Here, our proposed solution focused on the detection of guava disease from visual symptoms followed by a curative solution recommendation. Several necessary steps described in the subsections below are combined to make the recognition process more accurate.
A. Image Acquisition Most of the images for this proposed work were captured by us and some are collected from the internet. A Nikon D7200 DSLR (24.2megapixel, ISO 100 - 25,600, liquid crystal display: 3.2 in. diagonal, 1,228,800 dots, wide viewing angle, thin-film transistor-based liquid crystal display, TFT-LCD screen, 6 frame per second shooting capacity, 24×16 mm image sensor, 51 point autofocus system) camera with 18-140 mm lens is used to capture these photographs at diverse locations and situations. In order to distinguish healthy fruit from diseased ones, one more class was added in the dataset. It contains only images of healthy guavas. So, we are performing a multiclass classification having 4 different class labels, three for the diseases and one for benign guava. Some sample images from our dataset are shown in Figure 3.
To pull off better performance from our CNN model the dataset needs to be divided into training, validation and test set using the holdout method. We have collected 10000 images for our dataset comprising 2500 images for every class label. 1800 images for each class has been deployed for training the model. 200 images have been used for validation set and 500 images are used for test set to analyze the performance of the model. The resolution of the images have been sliced down to a square 350 × 350.
Some images may contain cluttered scene, hence, we employed manual zooming in and cropping to segment out only the desired fruit region
C. Elimination of Over-fitting Overfitting causes the model to learn the noise of training data too well but very weak in generalizing features to classify. Resulting in a high accuracy for training set but nowhere near accuracy in test set. To eliminate the barrier, different classical methods have been used in our model to boost the accuracy. 1) Image Augmentation: We have imposed data augmentation on the training dataset to improve overall prediction accuracy and reduce the overfitting problem. As shown in Figure 4 re-scaling, shearing, height shifting, width shifting, zoom, rotation, horizontal flip etc. techniques are used to augment data.
D. Fitting & Matching CNN has already been proved as state-of-art approach in solving image recognition and classification problems. The overall network contains several layers each of which has one or more planes. Input layer takes all training images as input and each unit in a plane receives input from the previous layer. The receptive field for each plane are formed using weights and at every points in the plane these weights are forced to be equal. Each plane can be considered as a feature map with a fixed feature. Each layer consists of multiple planes to detect multiple features. These layers are known as convolutional layers. The exact location of each feature is less considerable after detecting it. Then, local averaging and subsampling operation are performed in next layer. The backpropagation gradient-descent procedure is used to train network. The number of weights in the network is reduced by a connection strategy. For example, Le Cun et al. connect the feature maps in the second convolutional layer only to one or two of the maps in the first subsampling layer (the connection strategy was chosen manually).
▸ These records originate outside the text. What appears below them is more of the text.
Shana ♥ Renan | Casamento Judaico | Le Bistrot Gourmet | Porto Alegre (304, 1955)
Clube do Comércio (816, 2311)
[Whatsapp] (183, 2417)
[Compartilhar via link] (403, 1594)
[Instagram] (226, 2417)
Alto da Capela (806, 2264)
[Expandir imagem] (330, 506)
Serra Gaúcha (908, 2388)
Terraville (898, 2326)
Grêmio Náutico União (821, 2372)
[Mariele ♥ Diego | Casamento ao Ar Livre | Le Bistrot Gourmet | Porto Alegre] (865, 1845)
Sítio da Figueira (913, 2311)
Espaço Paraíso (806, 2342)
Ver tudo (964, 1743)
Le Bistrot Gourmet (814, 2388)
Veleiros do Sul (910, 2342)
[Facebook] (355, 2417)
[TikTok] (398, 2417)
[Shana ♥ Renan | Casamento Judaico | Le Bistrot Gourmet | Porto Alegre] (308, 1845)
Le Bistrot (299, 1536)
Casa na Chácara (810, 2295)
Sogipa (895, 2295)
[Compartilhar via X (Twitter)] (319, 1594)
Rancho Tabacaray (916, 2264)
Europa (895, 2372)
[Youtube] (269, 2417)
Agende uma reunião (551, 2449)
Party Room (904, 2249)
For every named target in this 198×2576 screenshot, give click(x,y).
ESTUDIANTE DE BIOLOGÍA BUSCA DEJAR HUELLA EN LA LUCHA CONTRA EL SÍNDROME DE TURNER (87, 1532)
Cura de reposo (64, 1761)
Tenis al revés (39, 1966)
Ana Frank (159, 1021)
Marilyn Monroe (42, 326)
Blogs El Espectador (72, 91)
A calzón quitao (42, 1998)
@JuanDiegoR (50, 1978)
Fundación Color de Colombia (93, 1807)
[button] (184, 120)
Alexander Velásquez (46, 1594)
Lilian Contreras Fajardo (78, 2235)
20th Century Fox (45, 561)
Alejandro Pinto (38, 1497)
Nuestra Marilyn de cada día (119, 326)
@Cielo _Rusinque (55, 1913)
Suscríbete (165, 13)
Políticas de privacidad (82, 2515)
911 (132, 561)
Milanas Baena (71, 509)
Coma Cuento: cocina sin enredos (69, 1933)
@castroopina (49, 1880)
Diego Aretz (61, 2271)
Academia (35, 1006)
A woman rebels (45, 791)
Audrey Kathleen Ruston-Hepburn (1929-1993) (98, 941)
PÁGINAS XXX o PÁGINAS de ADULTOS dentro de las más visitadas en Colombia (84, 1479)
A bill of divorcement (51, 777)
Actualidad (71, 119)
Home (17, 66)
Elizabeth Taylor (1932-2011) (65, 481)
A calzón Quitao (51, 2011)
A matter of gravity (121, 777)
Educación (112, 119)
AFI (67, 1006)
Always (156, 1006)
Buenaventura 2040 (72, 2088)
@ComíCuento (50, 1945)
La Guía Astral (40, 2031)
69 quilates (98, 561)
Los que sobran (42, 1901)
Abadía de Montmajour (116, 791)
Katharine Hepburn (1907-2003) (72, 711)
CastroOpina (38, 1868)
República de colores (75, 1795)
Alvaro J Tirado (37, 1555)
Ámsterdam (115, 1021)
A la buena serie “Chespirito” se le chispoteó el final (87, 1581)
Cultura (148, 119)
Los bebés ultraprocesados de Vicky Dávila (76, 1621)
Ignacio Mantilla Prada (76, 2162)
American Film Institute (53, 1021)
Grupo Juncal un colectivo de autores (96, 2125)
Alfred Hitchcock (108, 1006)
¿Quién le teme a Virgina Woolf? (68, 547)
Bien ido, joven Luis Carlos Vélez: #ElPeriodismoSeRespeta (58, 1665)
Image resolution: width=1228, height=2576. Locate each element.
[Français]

IV. EXPERIMENTAL EVALUATION As shown in Table I have devised and deployed 3 CNN models for the disease detection system. All the three models have been executed for 50 epochs to make the model efficient for best possible results. The batch size of the image for every epoch is set as 32 and the optimizer used is Adam with the categorical loss function as the classification problem is multiclass. The learning rate is a very important factor for deep learning models as high learning rate yields longer jumps for the solutions that escapes the local optima whereas a low learning rate might cause slow convergence to the optimal solution. Keeping both the factors in play, we have applied three learning rates 0.01, 0.0001 and 0.001 respectively in the three models and found that the value 0.001 in the third model produce the best convergence.